● **Task goal**: Identify all lines in the data containing the string "time". Copy them out.

● **Extracted material**:
===============

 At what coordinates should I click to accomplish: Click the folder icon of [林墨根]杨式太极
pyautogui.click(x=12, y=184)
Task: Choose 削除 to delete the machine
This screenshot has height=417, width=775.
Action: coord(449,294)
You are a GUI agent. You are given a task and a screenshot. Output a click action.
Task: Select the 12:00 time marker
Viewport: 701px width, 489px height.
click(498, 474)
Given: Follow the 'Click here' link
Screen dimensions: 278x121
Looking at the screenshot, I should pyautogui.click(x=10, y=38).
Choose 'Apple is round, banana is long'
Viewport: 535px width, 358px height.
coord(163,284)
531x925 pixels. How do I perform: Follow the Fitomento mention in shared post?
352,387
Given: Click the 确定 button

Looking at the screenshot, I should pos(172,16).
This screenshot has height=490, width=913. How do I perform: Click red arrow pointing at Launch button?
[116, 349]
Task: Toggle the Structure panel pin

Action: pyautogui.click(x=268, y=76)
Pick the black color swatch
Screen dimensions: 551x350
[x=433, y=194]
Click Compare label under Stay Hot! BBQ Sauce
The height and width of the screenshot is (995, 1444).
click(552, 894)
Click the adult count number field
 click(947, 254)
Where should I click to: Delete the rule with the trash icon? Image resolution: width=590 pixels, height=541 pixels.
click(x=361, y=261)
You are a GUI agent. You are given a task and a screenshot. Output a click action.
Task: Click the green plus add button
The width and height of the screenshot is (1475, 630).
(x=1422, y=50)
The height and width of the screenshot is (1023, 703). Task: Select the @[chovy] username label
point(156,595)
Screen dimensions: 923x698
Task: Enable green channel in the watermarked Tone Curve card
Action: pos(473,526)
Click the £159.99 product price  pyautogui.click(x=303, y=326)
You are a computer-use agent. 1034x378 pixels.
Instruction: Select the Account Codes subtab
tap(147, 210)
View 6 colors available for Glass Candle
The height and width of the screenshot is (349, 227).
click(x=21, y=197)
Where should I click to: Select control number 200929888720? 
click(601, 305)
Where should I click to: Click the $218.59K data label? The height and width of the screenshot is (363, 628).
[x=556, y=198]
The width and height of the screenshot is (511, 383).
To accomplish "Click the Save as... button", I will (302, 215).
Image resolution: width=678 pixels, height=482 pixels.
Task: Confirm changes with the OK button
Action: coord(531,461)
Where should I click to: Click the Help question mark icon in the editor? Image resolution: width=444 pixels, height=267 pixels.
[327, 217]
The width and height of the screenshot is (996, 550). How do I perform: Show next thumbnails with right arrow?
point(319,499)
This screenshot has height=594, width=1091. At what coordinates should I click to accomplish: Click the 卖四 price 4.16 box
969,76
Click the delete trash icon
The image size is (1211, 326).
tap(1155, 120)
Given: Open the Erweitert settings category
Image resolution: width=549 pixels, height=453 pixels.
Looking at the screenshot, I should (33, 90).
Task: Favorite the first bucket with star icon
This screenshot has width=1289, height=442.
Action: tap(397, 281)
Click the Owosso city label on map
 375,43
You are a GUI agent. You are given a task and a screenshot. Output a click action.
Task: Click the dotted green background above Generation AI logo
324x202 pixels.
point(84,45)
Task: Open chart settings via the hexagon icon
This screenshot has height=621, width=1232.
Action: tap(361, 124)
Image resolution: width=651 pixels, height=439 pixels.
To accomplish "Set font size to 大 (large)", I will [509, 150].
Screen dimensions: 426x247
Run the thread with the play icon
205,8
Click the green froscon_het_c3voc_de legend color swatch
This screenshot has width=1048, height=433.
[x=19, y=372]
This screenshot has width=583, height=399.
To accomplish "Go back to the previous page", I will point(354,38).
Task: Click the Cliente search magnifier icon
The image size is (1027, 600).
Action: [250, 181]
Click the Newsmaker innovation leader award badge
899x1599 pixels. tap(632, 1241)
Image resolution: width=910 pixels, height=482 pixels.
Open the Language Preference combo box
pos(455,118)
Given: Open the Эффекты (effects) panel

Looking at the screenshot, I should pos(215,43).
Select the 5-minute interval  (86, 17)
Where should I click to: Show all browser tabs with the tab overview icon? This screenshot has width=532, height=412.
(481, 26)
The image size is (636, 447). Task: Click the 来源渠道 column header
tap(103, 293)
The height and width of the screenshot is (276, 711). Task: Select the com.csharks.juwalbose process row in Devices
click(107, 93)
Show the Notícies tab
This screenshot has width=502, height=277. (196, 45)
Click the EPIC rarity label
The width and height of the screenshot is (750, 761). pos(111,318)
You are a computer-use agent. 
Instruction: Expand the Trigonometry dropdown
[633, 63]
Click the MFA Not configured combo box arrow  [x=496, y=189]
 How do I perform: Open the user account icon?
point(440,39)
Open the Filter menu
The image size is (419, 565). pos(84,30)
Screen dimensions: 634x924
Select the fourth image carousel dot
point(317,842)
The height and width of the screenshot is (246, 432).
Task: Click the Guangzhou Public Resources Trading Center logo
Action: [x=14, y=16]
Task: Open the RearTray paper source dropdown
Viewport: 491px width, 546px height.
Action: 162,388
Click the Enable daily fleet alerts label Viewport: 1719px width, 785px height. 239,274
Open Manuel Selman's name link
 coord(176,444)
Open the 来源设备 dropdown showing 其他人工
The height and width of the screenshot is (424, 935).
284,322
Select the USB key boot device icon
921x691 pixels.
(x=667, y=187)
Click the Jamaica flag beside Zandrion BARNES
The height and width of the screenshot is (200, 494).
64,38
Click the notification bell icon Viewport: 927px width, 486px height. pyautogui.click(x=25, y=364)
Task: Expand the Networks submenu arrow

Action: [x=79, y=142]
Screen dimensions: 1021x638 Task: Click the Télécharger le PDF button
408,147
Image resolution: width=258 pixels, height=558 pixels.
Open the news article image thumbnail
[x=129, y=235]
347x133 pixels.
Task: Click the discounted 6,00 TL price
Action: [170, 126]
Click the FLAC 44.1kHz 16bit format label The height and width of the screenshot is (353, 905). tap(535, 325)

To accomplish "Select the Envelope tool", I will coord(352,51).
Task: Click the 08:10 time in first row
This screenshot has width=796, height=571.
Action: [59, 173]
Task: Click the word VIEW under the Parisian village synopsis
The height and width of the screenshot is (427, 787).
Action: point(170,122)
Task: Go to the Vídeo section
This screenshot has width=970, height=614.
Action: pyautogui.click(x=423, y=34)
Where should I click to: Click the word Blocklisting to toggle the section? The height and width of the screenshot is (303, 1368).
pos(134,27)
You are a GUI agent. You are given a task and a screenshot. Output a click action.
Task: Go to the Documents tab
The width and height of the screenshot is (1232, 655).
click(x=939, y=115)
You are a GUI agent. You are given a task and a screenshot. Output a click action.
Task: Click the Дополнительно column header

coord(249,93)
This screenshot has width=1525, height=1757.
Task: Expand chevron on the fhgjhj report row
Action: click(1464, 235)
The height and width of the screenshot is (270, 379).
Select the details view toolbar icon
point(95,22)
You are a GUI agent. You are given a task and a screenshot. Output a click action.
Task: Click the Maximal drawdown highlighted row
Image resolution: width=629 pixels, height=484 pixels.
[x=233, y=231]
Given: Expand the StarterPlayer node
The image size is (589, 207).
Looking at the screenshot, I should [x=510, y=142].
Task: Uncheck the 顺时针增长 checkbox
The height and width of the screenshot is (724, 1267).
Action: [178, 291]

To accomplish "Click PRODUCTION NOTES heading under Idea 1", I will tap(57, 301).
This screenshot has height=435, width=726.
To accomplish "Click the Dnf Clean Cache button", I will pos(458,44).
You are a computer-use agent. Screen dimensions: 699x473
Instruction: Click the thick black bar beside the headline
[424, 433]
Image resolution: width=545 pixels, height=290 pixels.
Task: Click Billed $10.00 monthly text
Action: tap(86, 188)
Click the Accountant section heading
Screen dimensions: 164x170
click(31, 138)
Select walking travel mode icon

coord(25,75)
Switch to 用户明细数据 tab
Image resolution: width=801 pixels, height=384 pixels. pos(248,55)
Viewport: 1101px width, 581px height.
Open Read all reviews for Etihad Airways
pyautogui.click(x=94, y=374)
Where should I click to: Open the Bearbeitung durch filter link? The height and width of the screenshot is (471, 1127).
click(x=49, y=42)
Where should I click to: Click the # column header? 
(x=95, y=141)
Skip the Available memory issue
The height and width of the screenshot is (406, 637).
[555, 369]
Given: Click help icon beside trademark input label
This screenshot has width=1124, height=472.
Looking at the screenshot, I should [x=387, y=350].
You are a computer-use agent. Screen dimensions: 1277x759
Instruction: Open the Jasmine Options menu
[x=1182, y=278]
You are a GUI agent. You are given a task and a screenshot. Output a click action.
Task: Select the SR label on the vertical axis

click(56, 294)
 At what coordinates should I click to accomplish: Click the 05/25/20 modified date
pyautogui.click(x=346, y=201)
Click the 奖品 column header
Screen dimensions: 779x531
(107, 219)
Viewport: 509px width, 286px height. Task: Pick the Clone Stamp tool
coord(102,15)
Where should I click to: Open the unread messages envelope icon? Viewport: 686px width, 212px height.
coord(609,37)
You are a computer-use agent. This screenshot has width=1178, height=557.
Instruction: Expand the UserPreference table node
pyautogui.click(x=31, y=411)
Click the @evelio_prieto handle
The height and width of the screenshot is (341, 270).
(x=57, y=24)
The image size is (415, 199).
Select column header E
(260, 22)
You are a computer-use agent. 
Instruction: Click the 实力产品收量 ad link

===============

● **Finished task**:
Task: Select the 12:00 time marker
Task: Click the 08:10 time in first row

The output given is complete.